═════ Data excerpts
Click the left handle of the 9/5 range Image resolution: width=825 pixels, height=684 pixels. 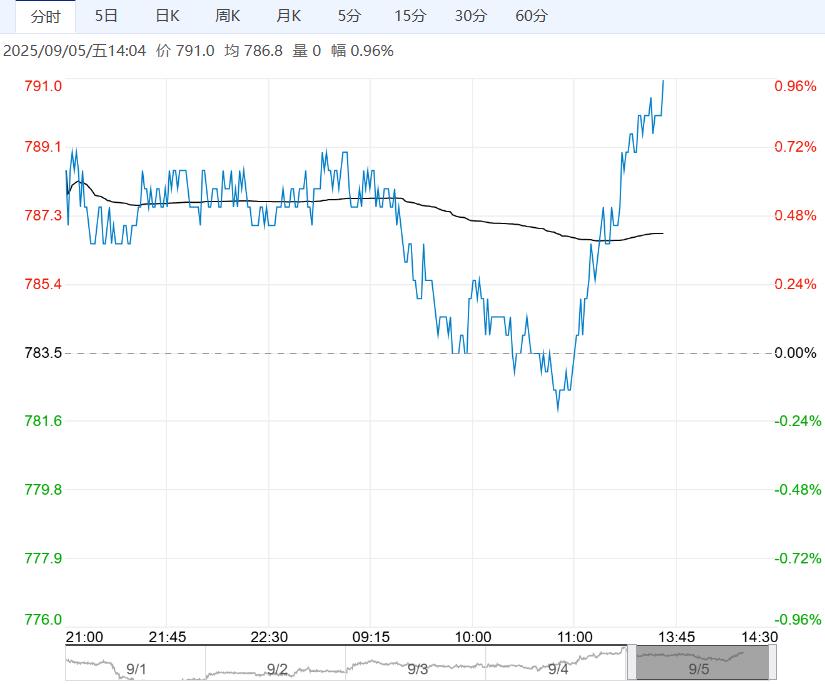click(x=632, y=664)
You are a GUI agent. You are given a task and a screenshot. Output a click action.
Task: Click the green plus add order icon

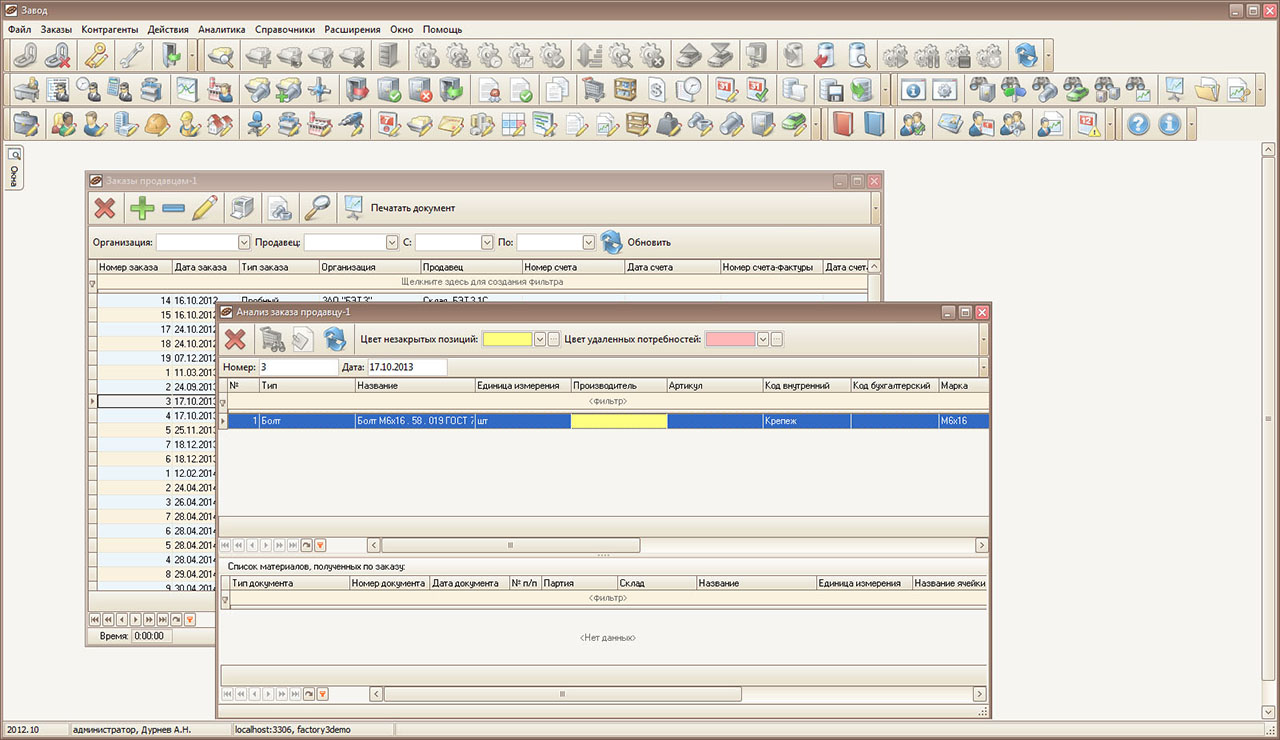coord(141,208)
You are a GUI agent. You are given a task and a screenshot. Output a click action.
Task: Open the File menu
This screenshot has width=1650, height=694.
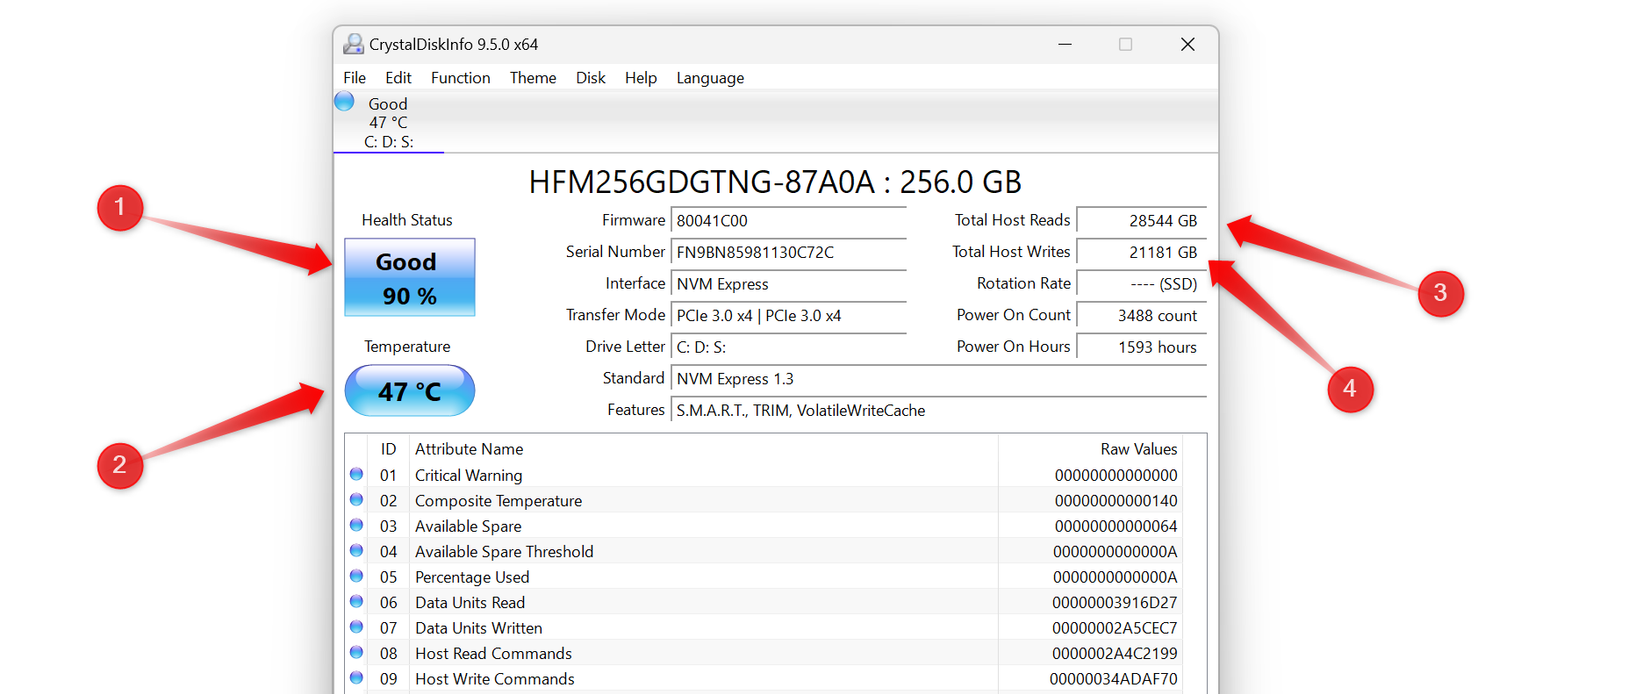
══════════
» What you have to do
Do not include pictures. Copy only the lines running from the line with "Task: Click the green plus add order icon" through the last line of the records, exactly as they appear.

» Answer for this exercise
Task: Click the green plus add order icon

coord(141,208)
You are a GUI agent. You are given a task and a screenshot. Output a click action.
Task: Open the File menu
This screenshot has width=1650, height=694.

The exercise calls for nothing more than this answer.